Hybrid Search Space#

We can put everything together in the example below where we want to tune a common parameter for multiple search spaces.

# use case: any kind of hybrid search spaces
# e.g. tuning a common parameter on 3 modeling algorithms

xgb_static = Space(model=XGBRegressor)
lgb_static = Space(model=LGBMRegressor)
catboost_static = Space(model=CatBoostRegressor)

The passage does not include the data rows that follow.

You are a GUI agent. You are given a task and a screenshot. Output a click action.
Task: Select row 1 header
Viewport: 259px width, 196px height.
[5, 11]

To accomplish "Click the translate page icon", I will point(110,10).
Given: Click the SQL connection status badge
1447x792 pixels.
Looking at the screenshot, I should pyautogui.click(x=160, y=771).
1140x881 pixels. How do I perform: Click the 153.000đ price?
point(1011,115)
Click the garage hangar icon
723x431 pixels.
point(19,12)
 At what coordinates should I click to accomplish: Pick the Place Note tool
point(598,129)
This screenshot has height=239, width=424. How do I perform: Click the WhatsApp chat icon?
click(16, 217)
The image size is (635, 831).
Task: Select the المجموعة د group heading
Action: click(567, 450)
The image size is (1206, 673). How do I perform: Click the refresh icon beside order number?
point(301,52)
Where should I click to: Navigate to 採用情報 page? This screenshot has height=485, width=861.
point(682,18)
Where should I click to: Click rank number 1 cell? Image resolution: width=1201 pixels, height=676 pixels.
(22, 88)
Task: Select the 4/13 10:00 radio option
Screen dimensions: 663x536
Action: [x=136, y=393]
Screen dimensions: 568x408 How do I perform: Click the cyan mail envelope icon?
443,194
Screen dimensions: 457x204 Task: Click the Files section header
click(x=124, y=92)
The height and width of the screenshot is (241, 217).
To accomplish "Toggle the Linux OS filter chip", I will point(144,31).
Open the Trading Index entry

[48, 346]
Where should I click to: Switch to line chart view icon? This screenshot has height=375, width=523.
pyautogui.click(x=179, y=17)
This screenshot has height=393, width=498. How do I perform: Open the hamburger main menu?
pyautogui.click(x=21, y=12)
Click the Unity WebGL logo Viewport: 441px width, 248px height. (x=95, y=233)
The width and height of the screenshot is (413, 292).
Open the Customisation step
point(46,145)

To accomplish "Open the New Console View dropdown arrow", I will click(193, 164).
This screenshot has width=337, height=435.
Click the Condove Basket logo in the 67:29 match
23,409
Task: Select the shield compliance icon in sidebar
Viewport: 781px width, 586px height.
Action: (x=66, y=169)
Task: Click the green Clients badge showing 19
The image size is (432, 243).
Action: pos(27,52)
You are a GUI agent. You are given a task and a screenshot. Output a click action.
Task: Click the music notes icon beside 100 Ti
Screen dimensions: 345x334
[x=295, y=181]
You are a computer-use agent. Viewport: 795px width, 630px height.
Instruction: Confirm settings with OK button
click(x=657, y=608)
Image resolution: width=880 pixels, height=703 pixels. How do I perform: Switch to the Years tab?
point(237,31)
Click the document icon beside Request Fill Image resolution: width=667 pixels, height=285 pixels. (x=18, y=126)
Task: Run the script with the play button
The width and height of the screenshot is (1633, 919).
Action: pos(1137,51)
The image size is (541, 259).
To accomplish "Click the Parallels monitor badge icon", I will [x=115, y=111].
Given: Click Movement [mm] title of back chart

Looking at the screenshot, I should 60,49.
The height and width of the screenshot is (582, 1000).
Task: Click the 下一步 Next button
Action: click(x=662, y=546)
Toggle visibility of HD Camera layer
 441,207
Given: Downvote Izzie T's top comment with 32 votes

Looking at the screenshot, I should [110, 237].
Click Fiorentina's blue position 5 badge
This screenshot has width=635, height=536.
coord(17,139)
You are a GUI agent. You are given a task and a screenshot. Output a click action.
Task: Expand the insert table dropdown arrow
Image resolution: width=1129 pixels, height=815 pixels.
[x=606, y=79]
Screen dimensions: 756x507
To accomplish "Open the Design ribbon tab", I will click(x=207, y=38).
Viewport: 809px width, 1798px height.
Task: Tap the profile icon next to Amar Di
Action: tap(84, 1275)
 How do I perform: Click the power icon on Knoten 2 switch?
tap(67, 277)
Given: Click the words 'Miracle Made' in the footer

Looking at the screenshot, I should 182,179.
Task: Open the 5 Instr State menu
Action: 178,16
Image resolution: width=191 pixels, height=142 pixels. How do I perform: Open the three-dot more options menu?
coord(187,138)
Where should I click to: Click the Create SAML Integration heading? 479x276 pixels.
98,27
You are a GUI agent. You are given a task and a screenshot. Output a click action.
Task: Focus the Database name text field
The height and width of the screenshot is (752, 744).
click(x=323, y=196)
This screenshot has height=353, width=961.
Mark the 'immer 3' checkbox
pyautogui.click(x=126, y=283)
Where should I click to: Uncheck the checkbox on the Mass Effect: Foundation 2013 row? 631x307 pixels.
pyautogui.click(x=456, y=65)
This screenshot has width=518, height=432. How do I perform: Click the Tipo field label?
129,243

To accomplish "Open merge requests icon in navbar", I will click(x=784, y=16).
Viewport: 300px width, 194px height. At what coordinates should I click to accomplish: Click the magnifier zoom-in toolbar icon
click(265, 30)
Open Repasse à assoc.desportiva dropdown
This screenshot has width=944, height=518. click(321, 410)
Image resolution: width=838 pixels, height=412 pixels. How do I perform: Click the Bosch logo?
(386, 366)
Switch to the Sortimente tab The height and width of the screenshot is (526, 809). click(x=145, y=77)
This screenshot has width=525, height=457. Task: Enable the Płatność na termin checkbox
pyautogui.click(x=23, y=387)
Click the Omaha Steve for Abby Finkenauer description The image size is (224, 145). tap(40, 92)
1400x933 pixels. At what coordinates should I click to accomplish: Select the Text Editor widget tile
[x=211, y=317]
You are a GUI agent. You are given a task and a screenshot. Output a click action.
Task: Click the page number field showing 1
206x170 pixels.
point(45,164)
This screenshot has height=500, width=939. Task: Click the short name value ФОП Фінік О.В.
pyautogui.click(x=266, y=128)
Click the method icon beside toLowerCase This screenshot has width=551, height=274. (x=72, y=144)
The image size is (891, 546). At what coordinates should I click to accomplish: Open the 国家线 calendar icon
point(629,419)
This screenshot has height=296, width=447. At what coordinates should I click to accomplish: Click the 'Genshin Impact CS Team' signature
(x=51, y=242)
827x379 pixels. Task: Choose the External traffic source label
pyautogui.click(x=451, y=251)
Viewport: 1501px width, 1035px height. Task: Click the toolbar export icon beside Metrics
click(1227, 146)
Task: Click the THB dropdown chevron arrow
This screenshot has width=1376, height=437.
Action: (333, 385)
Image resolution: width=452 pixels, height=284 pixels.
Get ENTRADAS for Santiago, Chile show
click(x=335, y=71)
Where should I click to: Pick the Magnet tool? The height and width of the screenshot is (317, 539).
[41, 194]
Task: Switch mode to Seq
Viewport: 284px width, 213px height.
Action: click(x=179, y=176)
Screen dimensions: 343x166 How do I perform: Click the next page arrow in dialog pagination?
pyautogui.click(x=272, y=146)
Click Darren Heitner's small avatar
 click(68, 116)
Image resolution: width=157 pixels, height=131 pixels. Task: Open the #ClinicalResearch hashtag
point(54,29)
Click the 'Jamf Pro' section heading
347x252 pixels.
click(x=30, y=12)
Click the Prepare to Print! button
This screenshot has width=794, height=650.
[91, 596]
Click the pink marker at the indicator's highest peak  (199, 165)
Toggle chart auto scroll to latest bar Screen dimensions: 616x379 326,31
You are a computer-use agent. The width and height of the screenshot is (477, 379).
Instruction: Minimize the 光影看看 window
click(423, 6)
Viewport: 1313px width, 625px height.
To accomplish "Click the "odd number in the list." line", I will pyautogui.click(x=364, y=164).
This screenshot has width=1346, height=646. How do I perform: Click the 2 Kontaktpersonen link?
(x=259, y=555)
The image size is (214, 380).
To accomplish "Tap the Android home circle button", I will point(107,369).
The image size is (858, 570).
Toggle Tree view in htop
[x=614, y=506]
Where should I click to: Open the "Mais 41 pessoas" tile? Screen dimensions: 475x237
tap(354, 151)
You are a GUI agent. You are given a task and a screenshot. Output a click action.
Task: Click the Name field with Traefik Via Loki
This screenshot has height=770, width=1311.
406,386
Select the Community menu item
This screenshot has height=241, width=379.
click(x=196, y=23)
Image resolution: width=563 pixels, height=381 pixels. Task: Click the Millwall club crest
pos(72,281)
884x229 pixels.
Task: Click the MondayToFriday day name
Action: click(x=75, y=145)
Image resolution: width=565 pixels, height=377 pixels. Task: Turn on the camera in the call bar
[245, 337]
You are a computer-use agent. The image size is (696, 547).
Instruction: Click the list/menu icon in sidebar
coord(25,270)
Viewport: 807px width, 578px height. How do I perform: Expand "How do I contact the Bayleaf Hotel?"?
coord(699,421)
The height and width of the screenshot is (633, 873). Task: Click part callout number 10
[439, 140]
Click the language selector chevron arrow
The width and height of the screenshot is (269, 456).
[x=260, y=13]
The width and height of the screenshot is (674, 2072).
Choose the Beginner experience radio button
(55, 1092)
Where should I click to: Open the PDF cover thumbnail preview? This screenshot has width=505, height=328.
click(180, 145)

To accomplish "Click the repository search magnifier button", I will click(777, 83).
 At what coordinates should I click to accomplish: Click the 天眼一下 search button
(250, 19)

bo_space = Space(n_estimatores=RandInt(100,200)) # Bayesian Optimization on a common parameter

hybrid_space = (xgb_static + lgb_static + catboost_static) * bo_space

list(hybrid_space)
[{'model': <class 'xgboost.sklearn.XGBRegressor'>, 'n_estimatores': RandInt(low=100, high=200, q=1, log=False, include_high=True)},
 {'model': <class 'lightgbm.sklearn.LGBMRegressor'>, 'n_estimatores': RandInt(low=100, high=200, q=1, log=False, include_high=True)},
 {'model': <class 'catboost.core.CatBoostRegressor'>, 'n_estimatores': RandInt(low=100, high=200, q=1, log=False, include_high=True)}]

Conclusion#

The building blocks of defining a search space for hyperparameter tuning are minimal, yet expressive enough to form a wide range of configurations. Notice that the search space is also decoupled from any hyparameter tuning framework. This is done intentionally so that users can focus on purely defining the space without worrying about implementation.